In the entries below, find the line with "Privacy Policy (832, 2288)" and the line with "Accetto (474, 2541)". Print those two and everything between them exactly, and nothing else.
*** MATERIAL SUPPLIED Section Begins ***
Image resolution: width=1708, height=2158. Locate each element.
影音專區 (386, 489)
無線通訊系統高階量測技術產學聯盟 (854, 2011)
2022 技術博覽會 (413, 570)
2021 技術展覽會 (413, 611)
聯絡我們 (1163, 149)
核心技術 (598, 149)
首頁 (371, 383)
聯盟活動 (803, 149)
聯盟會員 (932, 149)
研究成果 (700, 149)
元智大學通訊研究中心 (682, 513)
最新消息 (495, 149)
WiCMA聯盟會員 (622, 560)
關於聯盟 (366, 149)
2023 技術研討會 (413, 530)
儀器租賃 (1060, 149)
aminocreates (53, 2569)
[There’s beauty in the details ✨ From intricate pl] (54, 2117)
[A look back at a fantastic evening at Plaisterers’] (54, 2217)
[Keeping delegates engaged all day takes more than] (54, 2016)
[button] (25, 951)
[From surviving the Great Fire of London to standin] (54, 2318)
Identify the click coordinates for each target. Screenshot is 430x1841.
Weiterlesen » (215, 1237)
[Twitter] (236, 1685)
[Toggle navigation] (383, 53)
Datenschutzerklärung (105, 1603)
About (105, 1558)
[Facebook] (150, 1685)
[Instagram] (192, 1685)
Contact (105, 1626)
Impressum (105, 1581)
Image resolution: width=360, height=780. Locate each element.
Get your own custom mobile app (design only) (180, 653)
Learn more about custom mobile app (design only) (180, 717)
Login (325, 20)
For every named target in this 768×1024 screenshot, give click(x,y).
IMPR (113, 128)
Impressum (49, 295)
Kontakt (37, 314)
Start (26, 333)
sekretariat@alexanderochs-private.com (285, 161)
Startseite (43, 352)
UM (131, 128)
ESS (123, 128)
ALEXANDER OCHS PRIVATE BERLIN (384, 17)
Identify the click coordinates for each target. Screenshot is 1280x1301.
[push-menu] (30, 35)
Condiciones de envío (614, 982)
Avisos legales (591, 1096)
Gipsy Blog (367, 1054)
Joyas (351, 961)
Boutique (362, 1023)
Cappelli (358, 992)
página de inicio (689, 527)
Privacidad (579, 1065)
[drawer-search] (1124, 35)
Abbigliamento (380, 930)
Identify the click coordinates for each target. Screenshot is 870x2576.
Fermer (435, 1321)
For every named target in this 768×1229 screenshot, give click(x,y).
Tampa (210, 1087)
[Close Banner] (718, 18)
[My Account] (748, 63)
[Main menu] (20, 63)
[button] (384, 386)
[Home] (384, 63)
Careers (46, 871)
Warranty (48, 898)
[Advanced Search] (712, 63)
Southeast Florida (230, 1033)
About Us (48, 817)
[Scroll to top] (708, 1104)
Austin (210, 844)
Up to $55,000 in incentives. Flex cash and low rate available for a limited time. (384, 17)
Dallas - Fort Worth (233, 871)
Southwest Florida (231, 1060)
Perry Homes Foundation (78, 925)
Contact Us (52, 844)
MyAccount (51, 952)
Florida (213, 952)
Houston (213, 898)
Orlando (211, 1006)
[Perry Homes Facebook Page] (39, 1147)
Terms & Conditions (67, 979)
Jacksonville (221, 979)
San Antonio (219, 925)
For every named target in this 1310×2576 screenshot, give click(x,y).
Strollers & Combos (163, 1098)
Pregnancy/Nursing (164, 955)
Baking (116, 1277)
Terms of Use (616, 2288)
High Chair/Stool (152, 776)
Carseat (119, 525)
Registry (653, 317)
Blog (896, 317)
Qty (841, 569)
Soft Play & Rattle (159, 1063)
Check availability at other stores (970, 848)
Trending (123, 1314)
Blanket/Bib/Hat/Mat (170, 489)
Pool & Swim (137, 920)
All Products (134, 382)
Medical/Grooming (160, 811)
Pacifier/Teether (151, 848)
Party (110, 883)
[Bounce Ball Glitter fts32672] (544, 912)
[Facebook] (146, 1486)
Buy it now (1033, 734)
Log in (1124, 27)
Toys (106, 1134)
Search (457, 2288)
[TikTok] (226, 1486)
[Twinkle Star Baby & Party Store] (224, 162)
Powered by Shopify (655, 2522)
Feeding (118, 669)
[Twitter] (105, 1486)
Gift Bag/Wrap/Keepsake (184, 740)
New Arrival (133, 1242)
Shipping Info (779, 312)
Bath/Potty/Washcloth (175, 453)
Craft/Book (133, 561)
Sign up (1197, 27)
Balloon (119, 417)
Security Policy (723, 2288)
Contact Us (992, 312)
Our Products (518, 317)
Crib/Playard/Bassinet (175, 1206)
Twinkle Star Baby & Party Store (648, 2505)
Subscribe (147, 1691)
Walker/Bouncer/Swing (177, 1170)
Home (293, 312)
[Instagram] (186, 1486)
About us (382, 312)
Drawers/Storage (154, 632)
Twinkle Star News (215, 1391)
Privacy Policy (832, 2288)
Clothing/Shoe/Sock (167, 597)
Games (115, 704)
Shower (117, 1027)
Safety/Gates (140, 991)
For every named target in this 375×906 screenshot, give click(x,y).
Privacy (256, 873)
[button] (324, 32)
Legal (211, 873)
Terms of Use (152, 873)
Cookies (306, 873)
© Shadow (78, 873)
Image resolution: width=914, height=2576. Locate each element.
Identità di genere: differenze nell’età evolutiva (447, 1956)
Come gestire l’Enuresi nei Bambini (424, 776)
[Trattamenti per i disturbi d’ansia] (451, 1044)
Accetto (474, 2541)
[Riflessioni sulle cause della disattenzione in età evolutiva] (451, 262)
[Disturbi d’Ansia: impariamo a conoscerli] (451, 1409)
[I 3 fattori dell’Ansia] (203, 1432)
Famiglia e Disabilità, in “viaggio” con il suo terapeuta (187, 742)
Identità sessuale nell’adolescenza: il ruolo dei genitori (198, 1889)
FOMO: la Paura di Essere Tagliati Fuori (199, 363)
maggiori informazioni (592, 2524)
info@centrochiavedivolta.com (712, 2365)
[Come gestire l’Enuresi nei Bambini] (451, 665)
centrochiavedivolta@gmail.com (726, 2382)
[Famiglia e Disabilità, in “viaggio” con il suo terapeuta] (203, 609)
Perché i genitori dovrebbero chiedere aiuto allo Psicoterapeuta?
*** MATERIAL SUPPLIED Section Ends ***
### SOLUTION FOR THIS EXERCISE
Privacy Policy (832, 2288)
Clothing/Shoe/Sock (167, 597)
Games (115, 704)
Shower (117, 1027)
Safety/Gates (140, 991)
For every named target in this 375×906 screenshot, give click(x,y).
Privacy (256, 873)
[button] (324, 32)
Legal (211, 873)
Terms of Use (152, 873)
Cookies (306, 873)
© Shadow (78, 873)
Image resolution: width=914, height=2576. Locate each element.
Identità di genere: differenze nell’età evolutiva (447, 1956)
Come gestire l’Enuresi nei Bambini (424, 776)
[Trattamenti per i disturbi d’ansia] (451, 1044)
Accetto (474, 2541)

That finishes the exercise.